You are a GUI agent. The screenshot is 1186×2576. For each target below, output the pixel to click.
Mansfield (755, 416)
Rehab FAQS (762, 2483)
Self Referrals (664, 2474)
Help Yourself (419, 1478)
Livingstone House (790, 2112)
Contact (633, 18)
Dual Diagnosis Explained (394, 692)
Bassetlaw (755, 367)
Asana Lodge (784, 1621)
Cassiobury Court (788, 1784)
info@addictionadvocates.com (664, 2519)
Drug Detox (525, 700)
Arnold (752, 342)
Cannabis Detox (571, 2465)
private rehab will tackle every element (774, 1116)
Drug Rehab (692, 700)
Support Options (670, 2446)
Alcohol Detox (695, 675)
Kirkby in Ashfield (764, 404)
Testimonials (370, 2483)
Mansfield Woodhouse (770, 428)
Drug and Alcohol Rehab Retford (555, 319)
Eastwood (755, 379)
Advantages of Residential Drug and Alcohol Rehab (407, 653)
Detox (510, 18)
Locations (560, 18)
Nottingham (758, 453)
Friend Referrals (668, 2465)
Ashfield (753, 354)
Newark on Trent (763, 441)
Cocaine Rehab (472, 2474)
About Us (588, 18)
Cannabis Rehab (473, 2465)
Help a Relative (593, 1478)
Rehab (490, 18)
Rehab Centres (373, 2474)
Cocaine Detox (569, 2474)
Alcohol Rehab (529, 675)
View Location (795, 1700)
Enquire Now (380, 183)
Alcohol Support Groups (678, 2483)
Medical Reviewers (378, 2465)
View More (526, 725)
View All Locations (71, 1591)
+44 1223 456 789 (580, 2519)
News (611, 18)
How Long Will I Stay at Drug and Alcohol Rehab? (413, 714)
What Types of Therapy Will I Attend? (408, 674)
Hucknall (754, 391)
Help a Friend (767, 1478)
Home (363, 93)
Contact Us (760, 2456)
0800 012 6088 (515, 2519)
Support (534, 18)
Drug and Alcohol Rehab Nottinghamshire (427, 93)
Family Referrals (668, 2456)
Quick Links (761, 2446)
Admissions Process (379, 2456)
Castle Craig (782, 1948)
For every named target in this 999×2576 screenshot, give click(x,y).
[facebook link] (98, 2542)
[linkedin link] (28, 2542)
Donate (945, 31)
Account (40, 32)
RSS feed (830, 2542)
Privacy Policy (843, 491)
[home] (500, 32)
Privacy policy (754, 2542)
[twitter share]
· · ·
> _EXERCISE_
Output exactly the line containing "Newark on Trent (763, 441)" together with every line after it, ending at the final line of the entries.

> _EXERCISE RESPONSE_
Newark on Trent (763, 441)
Cocaine Rehab (472, 2474)
About Us (588, 18)
Cannabis Rehab (473, 2465)
Help a Relative (593, 1478)
Rehab (490, 18)
Rehab Centres (373, 2474)
Cocaine Detox (569, 2474)
Alcohol Rehab (529, 675)
View Location (795, 1700)
Enquire Now (380, 183)
Alcohol Support Groups (678, 2483)
Medical Reviewers (378, 2465)
View More (526, 725)
View All Locations (71, 1591)
+44 1223 456 789 (580, 2519)
News (611, 18)
How Long Will I Stay at Drug and Alcohol Rehab? (413, 714)
What Types of Therapy Will I Attend? (408, 674)
Hucknall (754, 391)
Help a Friend (767, 1478)
Home (363, 93)
Contact Us (760, 2456)
0800 012 6088 (515, 2519)
Support (534, 18)
Drug and Alcohol Rehab Nottinghamshire (427, 93)
Family Referrals (668, 2456)
Quick Links (761, 2446)
Admissions Process (379, 2456)
Castle Craig (782, 1948)
For every named target in this 999×2576 screenshot, give click(x,y).
[facebook link] (98, 2542)
[linkedin link] (28, 2542)
Donate (945, 31)
Account (40, 32)
RSS feed (830, 2542)
Privacy Policy (843, 491)
[home] (500, 32)
Privacy policy (754, 2542)
[twitter share]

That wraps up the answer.